Nella ricerca sono arrivato all'Aduc dove ho trovato la possibilità di inviare l'interpello all'agenzia delle entrate, nel caso si possegga solo un PC.
Possibilità legata al fatto che non si conosca con precisione quali sono gli
"apparecchi atti o adattabili alla ricezione delle radioaudizioni" soggetti al canone/tassa tv.
L'ho fatto.
Ho spedito l'interpello.(SENZA disdire l'abbonamento).
Mi è arrivata la risposta dell'Agenzia delle Entrate.
Il parere delle agenzie delle Entrate è stato:
Ai sensi decreto-legge 21 febbraio 1938, n. 246 con la sentenza del 26 giugno 2002, n. 284 della corte costituzionale non può condividersi la soluzione interpretativa proposta dall'istante.

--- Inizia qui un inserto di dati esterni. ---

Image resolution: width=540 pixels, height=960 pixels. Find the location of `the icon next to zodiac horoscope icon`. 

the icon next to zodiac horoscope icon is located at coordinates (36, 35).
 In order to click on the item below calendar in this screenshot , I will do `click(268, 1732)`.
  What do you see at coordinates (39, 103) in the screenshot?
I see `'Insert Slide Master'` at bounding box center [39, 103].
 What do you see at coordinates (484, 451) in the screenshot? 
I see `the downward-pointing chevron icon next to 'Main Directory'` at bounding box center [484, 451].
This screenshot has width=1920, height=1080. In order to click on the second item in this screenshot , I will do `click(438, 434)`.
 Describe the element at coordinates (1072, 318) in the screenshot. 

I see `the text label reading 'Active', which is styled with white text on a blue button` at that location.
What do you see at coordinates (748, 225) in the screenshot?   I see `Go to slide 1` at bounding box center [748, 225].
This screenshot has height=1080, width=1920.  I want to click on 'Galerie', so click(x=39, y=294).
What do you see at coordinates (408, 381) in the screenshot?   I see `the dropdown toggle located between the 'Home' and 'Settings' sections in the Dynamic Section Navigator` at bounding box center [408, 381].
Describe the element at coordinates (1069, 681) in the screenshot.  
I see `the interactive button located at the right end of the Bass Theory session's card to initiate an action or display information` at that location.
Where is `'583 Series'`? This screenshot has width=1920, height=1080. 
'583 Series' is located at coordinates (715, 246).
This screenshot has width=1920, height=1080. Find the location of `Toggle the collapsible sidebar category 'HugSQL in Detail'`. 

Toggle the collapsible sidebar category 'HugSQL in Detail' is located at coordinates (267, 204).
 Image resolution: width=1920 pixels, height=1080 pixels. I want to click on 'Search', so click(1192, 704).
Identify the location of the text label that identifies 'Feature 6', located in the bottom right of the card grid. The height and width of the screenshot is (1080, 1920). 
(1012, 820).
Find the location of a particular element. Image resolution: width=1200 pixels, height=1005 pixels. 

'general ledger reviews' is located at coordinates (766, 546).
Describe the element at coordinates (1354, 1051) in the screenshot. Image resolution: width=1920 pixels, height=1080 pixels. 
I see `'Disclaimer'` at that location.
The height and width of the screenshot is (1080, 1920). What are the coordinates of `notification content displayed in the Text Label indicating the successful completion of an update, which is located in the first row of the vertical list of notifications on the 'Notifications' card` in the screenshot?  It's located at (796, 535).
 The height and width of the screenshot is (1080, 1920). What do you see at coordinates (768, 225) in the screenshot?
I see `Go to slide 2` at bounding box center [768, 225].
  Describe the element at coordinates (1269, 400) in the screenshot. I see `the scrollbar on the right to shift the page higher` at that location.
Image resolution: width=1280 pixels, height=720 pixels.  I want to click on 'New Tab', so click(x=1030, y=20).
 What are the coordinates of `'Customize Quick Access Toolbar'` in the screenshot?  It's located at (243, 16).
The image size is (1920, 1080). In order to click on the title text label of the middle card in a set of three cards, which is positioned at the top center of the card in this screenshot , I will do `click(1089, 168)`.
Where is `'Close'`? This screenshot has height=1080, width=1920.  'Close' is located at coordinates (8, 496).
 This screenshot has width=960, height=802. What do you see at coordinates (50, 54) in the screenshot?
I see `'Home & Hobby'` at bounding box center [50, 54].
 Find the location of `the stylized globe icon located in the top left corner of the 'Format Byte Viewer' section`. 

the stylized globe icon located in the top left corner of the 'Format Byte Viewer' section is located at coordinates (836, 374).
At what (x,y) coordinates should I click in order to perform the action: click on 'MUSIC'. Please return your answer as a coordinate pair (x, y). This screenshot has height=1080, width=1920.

SOLUZIONE INTERPRETATIVA PROSPETTATA DAL CONTRIBUENTE
L'istante ritiene che solo gli apparecchi televisivi (cd. "televisione")siano soggetti al pagamento del canone di abbonamento alle radiodiffusioni.
Le CONCLUSIONI sono:
Tuttavia, per quanto attiene all'individuazione della tipologia di apparecchi il cui possesso determina l'obbligo di corrispondere il canone per l'abbonamento televisivo, si fa presente che tali determinazioni esulano dalla competenza istituzionale della scrivente.
Occorrerà, pertanto, attendere le opportune delucidazioni del Ministero delle
Comunicazioni al fine di conoscere - sotto il profilo tecnico - quali siano, nell'attuale stato di avanzamento tecnologico, gli apparecchi atti od adattabili alla ricezione delle radioaudizioni, come tali assoggettabili al canone.
Si precisa infine, in considerazione delle motivazioni espresse, che la presente risposta viene fornita nell'ambito della più generale attività di consulenza giuridica di cui alla circolare n. 99 del 18 maggio 2000 e non produce pertanto gli effetti tipici dell'interpello ex art. 11 della legge n. 212/2000.
Secondo voi cosa dovrei fare?
Grazie.
Lorenzo, da Civita Castellana (VT)

Risposta ADUC
in maniera molto discutibile, l'Agenzia delle entrate risponde trasformando l'interpello in consulenza giuridica generale. Questo significa che per questa Agenzia la sua interpretazione non ha valore.
Sta a lei decidere cosa fare, ma se decide di non pagare dovra' affrontare forse una battaglia legale. In altre parole, lei contesta il fatto che si tratta di interpello e in mancanza di risposta ha valore la sua interpretazione (e quindi smetta di pagare il canone, informando di questo il SAT). Se loro faranno un recupero del credito, lei si opporra' facendo valere l'interpello.
L'alternativa e' dargliela vinta e pagare una tassa che nessuno sa se e' dovuta.